This memorial website was created by our family in lasting memory of our mother, Visitacion Singian Dimzon, whom we have lovingly called "Inang".


Inang was born on August 28, 1928, in a small town in Porac, Pampanga, to Eulalio Singian and Trinidad Icban. She had 3 brothers, Cesar, Ben, Celestino, and two sisters, Severina and Rosita.

 

She met and married Antonio Dimzon, with whom she had 8 children, May, Mario, Eddie, Susan, Bong, Rico, Willie, and Tetez; 4 daughters-in-law, Ellen, Emily, Elinor, & Nancy, and 2 sons-in-law, Wilfredo & Noel.

 

She was blessed with 9 grandchildren, Lawrence, Mariel, Claudette, Lien, Leanna, Kevin, Miguel, Mark Anthony, and Celine.
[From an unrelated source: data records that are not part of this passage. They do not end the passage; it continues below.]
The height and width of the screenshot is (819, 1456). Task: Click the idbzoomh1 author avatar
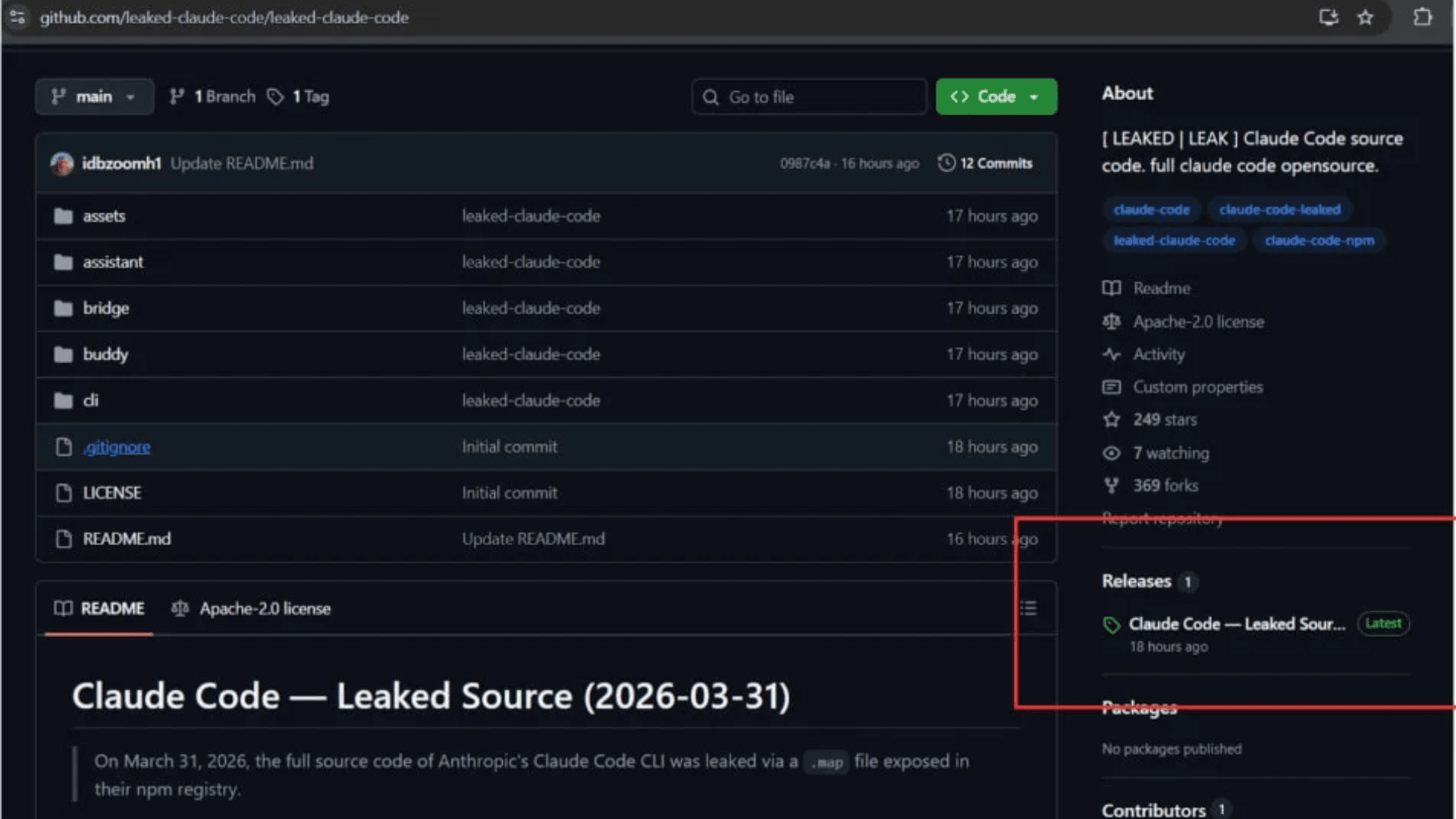click(62, 164)
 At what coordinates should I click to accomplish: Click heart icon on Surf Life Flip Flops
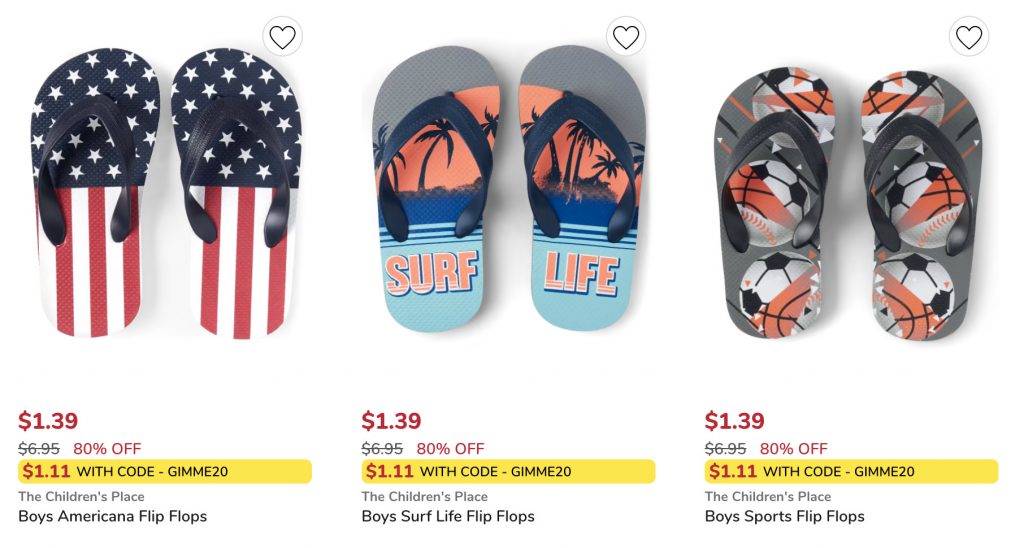click(x=626, y=38)
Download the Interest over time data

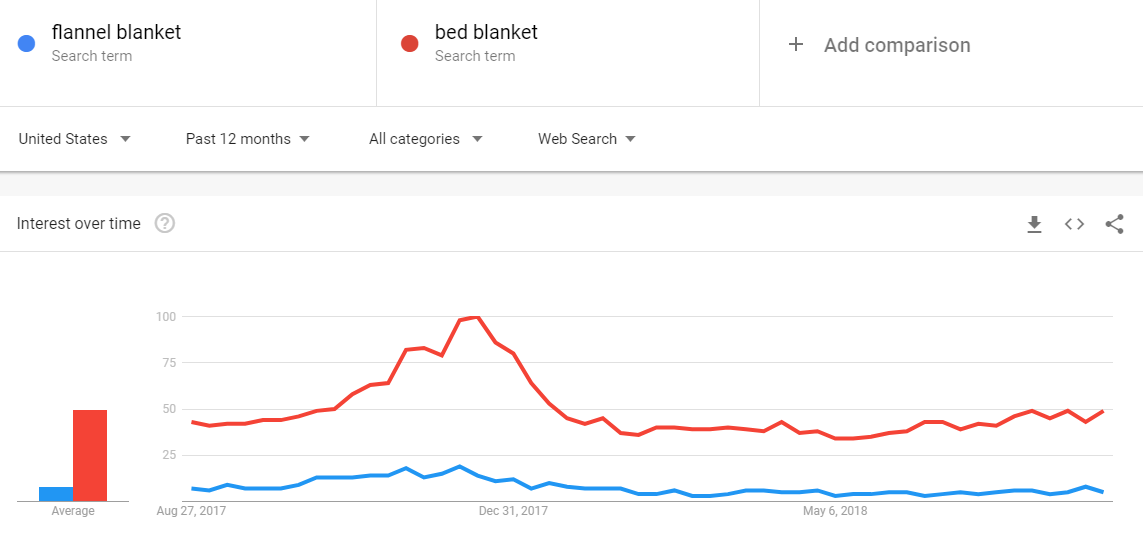point(1034,224)
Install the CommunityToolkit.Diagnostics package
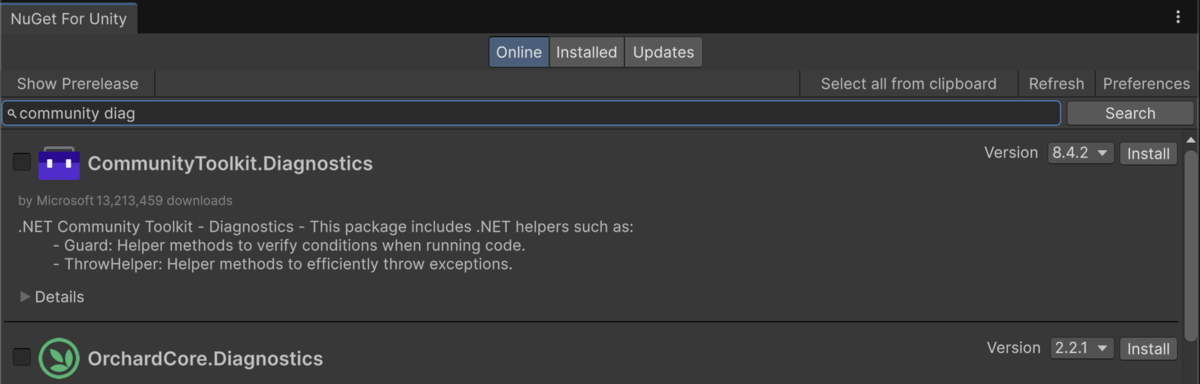Screen dimensions: 1200x384 [x=1148, y=153]
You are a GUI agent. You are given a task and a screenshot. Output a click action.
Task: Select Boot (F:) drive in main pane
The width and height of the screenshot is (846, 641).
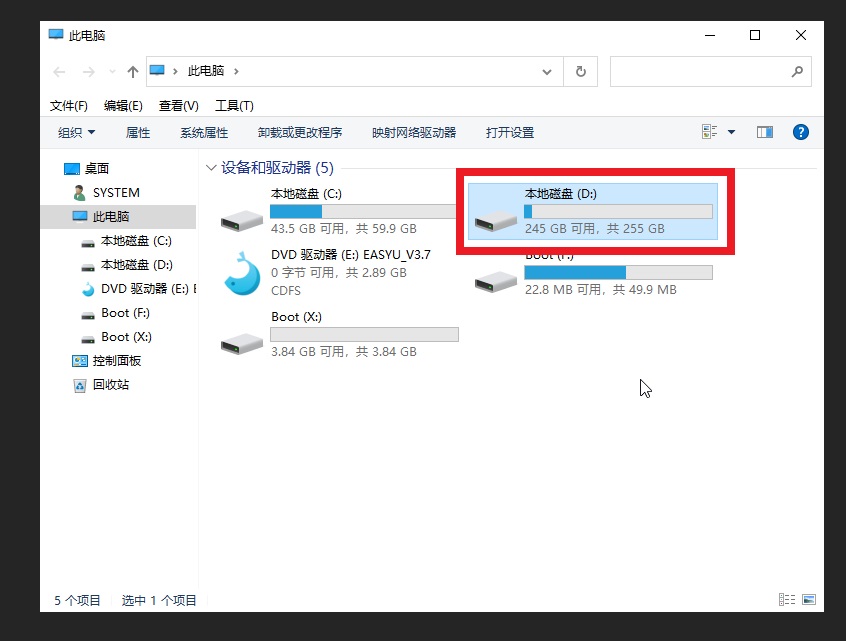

She was the perfect "Lola" to all of them. In July 2006, the whole family celebrated their 60th Wedding Anniversary.

 

Inang left us for the eternal life to be with God on April 24, 2008 at the age of 79. She lay in state at the Arlington Memorial Chapels and was finally laid to rest at Himlayang Pilipino on April 29, 2008.

 

Inang is missed greatly by family and friends and will be remembered forever.

 

The Dimzon Family continue to thank all our relatives and friends, and all those who have shared in our time of sorrow through prayers and sympathies.

 

If you wish to light a candle, post a tribute, or share your memories with her in this memorial, please click on the buttons on the top.

 

 

 

 

 

 

 

 

 

 

 

 

 

 

 

 

 

 

 

 

 

 

 

 

 

 

 

 


Latest Tributes

Your Dream For Me - Inang, I'm finally an Administrator, fulfilling your dream for me. I know you helped me pray for this promotion. Malakas ka talaga, lalo ngayon, sa Itaas. Hindi completo ang happiness ko dahil hindi ka namin kasama pero alam ko masayang masaya ka para sa akin. There is a bigger challenge ahead of me, but with your continued guidance and prayers, I'm confident I will do well in my new job. You will continue to be my inspiration. My OWWA Administratorship is lovingly dedicated to you. Love, May - from May

Happy Birthday - Sorry for this late greeting but you were in my thoughts during the week of your birthday. I think a lot about you. There are moments when I miss you so much, when I realize I will never see or talk to you again in this life. I'm sorry for all my shortcomings. I wish you were still with us. With much love. - from Willie

Mother - On a piece of square tile that hangs in the dining room, my favorite short poem is scribbled.. and it goes... - MOTHER - "To one who bears the sweetest name And adds lustre to the same Who shares my joys Who cheers when sad The greatest friend I ever had. And there is no other who can take the place of my DEAR MOTHER. Happy birthday, Mother! - from Tetez

My Inspiration - Inang's words of encouragement, her strength and sacrifices have been my inspiration and will always be. She devoted her simple life so dearly to us. The emptiness I feel right now will last forever but I know she will always be watching over us. I miss you so much, Inang. - from Susan

My Other Mother - Up to this point of time 'Inang' is still in my mind, thinking of how she will often called me 'anak'. I have so much treasured memories of her that will always be in my mind and heart. Inang I will keep you in our prayers and will always be remembered. - from Eva Obleada

Latest Memories

Susan - Around same time last year, I was there with you. I will never forget those days and memories we shared together. I had very high hopes that day when I said good bye to you that we still have a lot of time together. How I wished I stayed longer and was able to spend my birthday with you. I then called you on my birthday so you will greet me and you had a very good laugh about it! I wished I can call you and talk to you and hear your laughter once again especially on my birthdays.. I missed you so much, Inang.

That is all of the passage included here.